WHAT YOU SHOULD DO ::
Rewrite the entries from the line with "Screen dimensions: 433x370" up to and including the line with "will [267, 79].", shifting every coordinate in the answers up by 57. Give back only those lines.

Extracted records
>>>>

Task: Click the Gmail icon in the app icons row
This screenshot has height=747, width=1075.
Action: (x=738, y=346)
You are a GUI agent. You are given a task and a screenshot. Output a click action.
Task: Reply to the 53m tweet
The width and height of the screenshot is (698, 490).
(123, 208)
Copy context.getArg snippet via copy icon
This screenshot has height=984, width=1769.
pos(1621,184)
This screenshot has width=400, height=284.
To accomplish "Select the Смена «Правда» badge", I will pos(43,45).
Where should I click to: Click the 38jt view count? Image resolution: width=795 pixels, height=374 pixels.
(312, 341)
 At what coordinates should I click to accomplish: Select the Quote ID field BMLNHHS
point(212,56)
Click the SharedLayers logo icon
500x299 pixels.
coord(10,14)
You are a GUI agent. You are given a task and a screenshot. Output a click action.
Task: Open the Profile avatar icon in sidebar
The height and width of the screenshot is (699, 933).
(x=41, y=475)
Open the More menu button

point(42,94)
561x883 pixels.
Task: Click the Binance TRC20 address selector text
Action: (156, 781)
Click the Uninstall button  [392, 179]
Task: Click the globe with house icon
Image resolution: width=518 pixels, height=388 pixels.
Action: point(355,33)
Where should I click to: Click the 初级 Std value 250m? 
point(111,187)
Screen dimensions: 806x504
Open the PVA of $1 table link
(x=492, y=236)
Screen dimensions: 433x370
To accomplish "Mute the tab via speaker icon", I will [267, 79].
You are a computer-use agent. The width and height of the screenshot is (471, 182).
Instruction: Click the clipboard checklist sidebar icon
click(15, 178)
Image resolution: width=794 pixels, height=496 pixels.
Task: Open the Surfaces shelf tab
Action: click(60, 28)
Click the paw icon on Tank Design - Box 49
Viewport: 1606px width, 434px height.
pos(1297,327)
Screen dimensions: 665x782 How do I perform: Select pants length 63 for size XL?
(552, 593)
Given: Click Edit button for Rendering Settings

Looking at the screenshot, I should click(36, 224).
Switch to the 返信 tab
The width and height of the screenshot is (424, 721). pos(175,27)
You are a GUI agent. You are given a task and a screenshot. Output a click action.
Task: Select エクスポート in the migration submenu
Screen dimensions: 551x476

<<<<

THE SOLUTION ::
Screen dimensions: 433x370
To accomplish "Mute the tab via speaker icon", I will [324, 136].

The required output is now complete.